## INPUT DATA
◆ ◆ ◆

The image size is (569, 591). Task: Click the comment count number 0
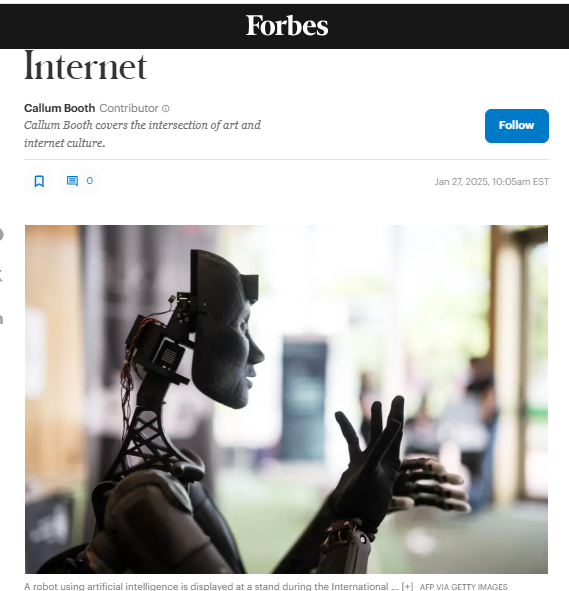[89, 181]
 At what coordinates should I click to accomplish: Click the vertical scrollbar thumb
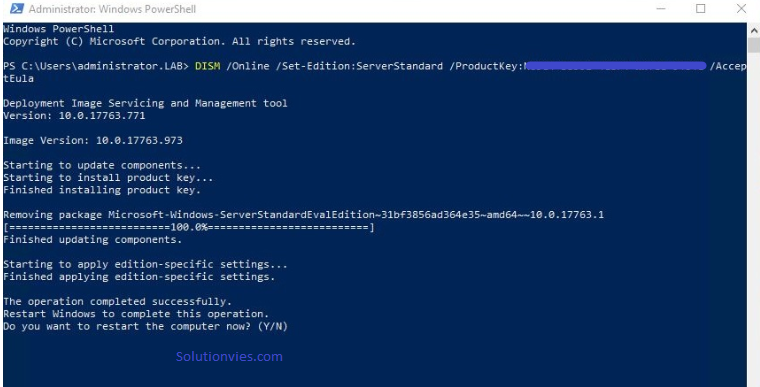click(x=754, y=45)
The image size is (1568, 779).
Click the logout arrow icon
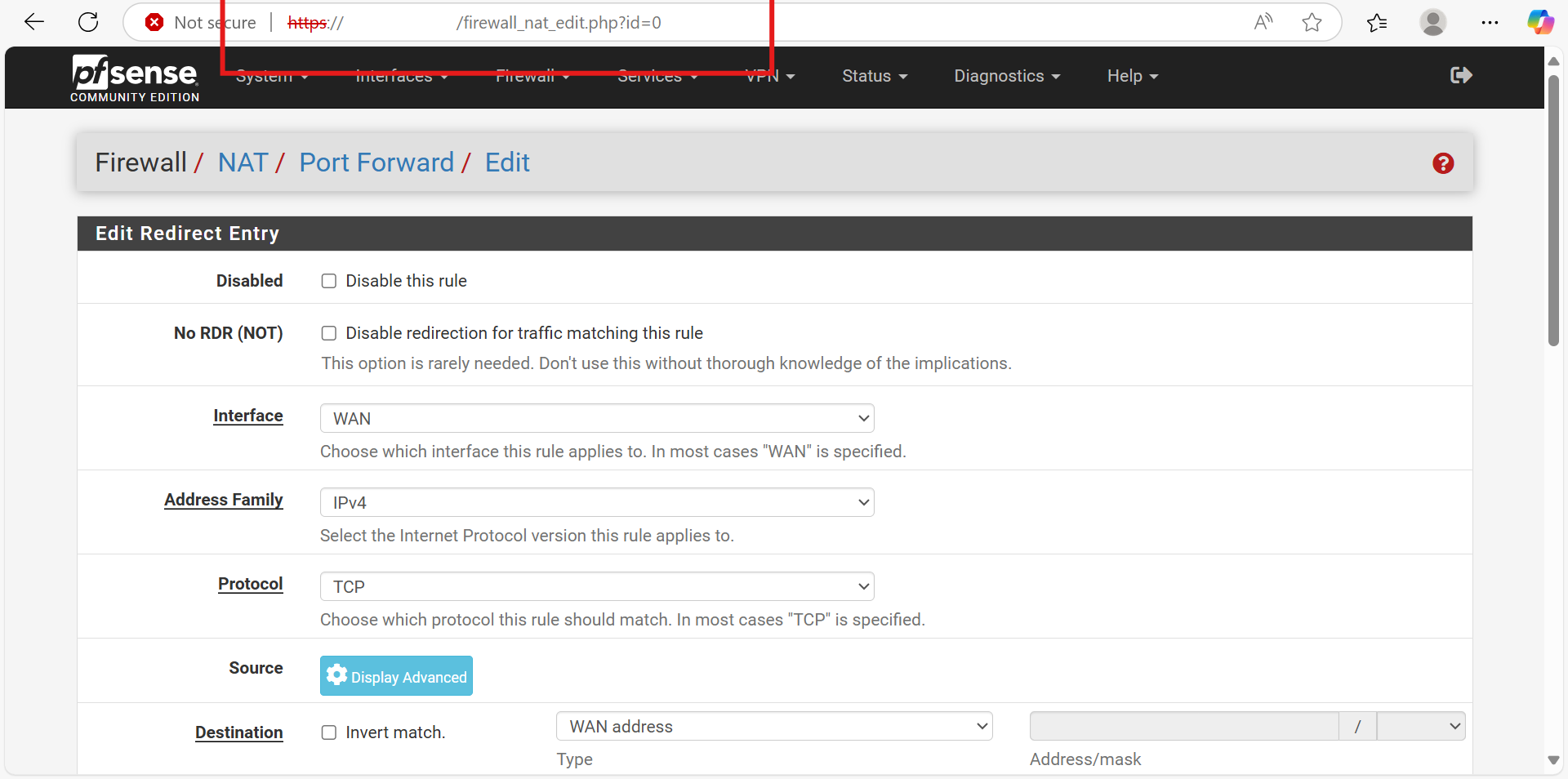click(x=1460, y=76)
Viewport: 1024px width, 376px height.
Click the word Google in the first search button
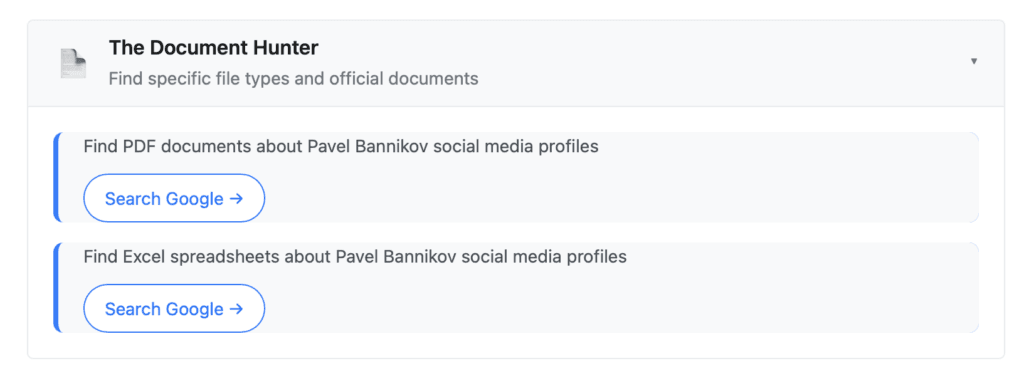[x=195, y=198]
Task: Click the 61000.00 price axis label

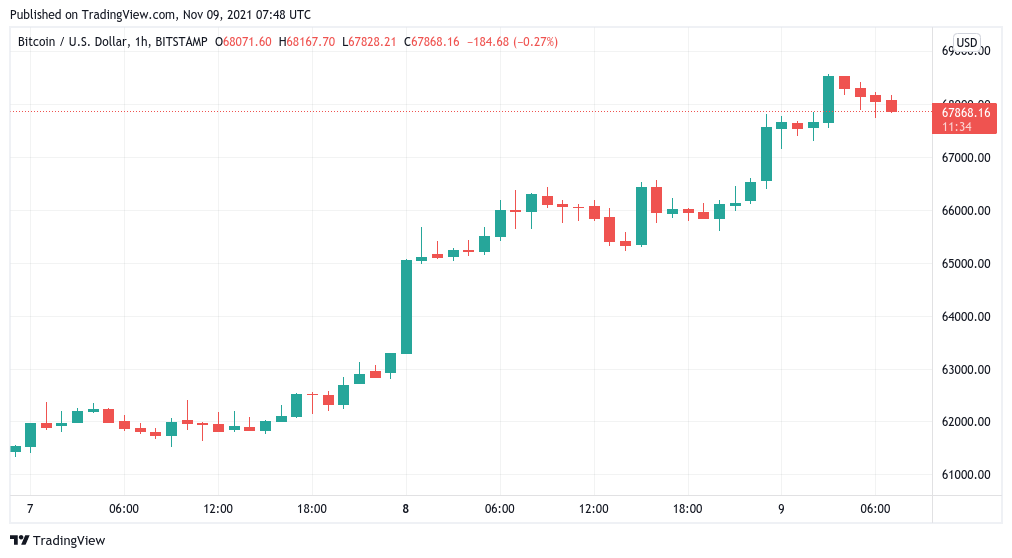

◆ ◆ ◆

## YOUR OBJECTIVE
Everything from the line containing "At what coordinates" through the end of the data should be printed exactly, line for line, except the pictures.

## TASK SOLUTION
 At what coordinates should I click to accomplish: Click the vertical scrollbar thumb
click(x=754, y=45)
The image size is (1568, 779).
Click the logout arrow icon
click(x=1460, y=76)
Viewport: 1024px width, 376px height.
Click the word Google in the first search button
[x=195, y=198]
Task: Click the 61000.00 price axis label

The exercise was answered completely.